The Island of Pines
The Island of Pines
(Otherwise known as Guanaja)
Best of an island is once you get there—you can’t go any further. You’ve come to the end of things.
Story has it, the first European to set foot on Guanaja named it The Island of Pines because it was, well, covered with pine trees. That first person was none other than Christopher Columbus who stopped there on his fourth voyage. The story also says that it was there that the once famous but now infamous explorer first encountered cacao (chocolate). It amuses me that Europeans first discovered chocolate in Honduras and yet every time I travel there George wants me to bring some good chocolate.
Fortunately, the name Island of Pines didn’t stick and through the years it was called Guanaja or some version of that. The original natives came up with that name. Chalk one up for the natives!
Guanaja is generally referred to as one of the three Bay Islands, but actually there are eight islands and over 50 cays that make up the Bay Islands. The three islands generally referred to as the Bay Islands are Roatan, Utila and Guanaja and are about 45 miles off the mainland coast.
Roatan is the largest and most developed. It is about 48 miles long and 5 miles wide, and mountainous. Divers discovered its virtues first and it was—and still is–a diving mecca, but now cruise ships are stopping there, retired expats are building houses, and it has become quite crowded, noisy, and “touristy.” Roatan boasts an international airport with several major airlines making daily flights.

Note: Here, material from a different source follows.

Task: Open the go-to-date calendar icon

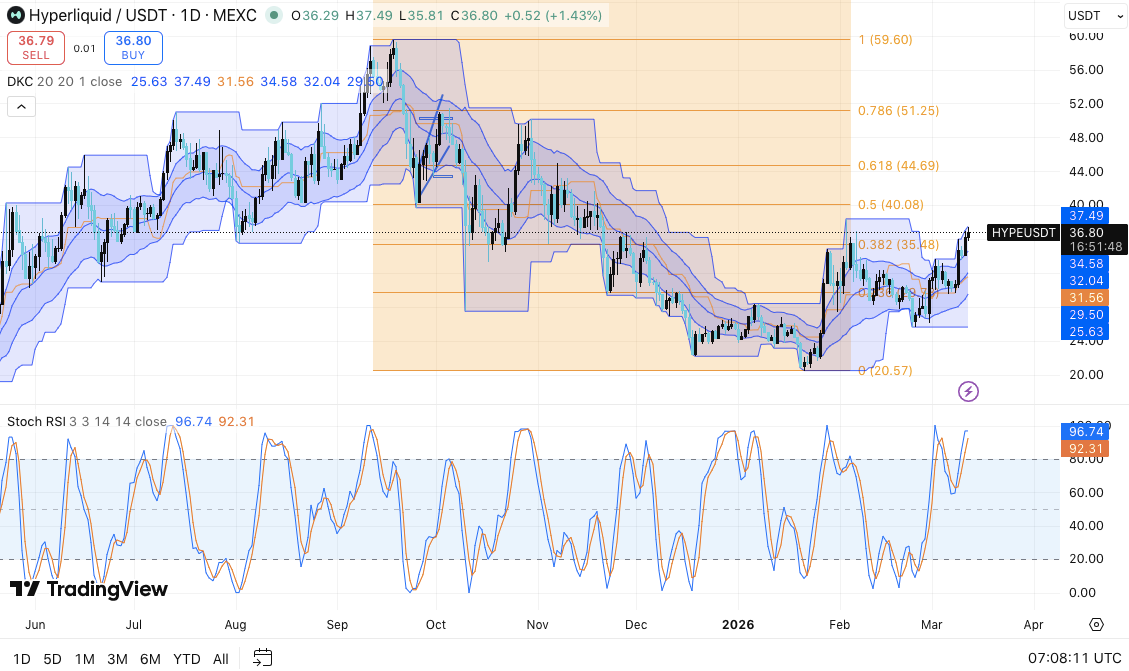Action: (x=262, y=659)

The smallest of the so-called three Bay Island is Utila. It is relatively flat and much of it is mangroves and there are few beaches. Utila is considered one of the cheapest places to learn to dive and it is where the backpacker crowd goes to dive and party.

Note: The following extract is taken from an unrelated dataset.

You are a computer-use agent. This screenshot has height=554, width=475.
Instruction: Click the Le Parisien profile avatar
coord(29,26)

Then there is Guanaja. It boasts 19 square miles and is about 11 miles long, and, at its widest, just over 2 miles wide. It comes in as the second largest, or second smallest—take your pick. It is the most mountainous. As near as I can tell, there is only one flat spot on the island—the soccer field. Guanaja also has an airport (okay, 2 flat spots), and it’s not international; it’s barely inter-anything. It has no roads, no parking lot, but it does have a dock. One can only reach it by boat.
A unique feature about Guanaja is it is cut in half by a canal. It goes through a natural valley that cuts across the island. I don’t know when it was built or by who, but it was some time back. Low Cay sits off the east end, and on the west end is the bay where supposedly good ol’ Chris Columbus made his stop. The airport is alongside this canal.
Taking it in from a larger perspective, if you look at a map (a map? What’s that?). Okay. If you look at Google Earth you will see that the coastline of Mexico starting at around Cancun goes straight south. It continues south through Belize and it then hits a very small section of Guatamala where it turns left—east—and becomes Honduras. All of Honduras’ Caribbean coastline faces north (which becomes rather important when talking about hurricanes). So, as the crow flies, the Bay Islands are not too terribly far from the Belize Islands. They are worlds apart, however, when it comes to terrain. The Belize islands are flat– spits of sand really—whereas the Bay Islands are mountainous.
In my opinion, mountains are picturesque and the ocean is picturesque. Put them together and you have drop-dead gorgeous. That’s Guanaja. The terrain also makes it unlikely Guanaja will ever get over-developed.
The east side of the island is the most populated and off that coastline are a string of small cays ( a cay is an itty-bitty little island) that range in size from maybe a half acre to a couple being as large as 15 to 20 acres. The largest and closest cay to the Guanaja shoreline is Low Cay. It is here where most of the people live (I don’t know why). It is a crowded little island—all buildings, houses, walkways, and waterways. I have seen no grass and very few trees. The waterways are canals of sorts and some refer to Low Cay as the Venice of the Caribbean and, I have to say, it is just like a very small, scrunched-up Venice. The municipal building is there; the only bank is there, which means the only ATM on Guanaja is there, the ferry from Roatan lands there, and all the freight boats bring their cargo there. It is a happening place.
With Honduras being a third-world country, I had expected Low Cay to be a crowded, dirty place with plenty of poverty. It isn’t. It is quite clean and I find it a fun place to hang out, especially on Thursday or Friday when the freight boats have unloaded supplies (fresh veggies anyone?). Low Cay has a definite small-town vibe.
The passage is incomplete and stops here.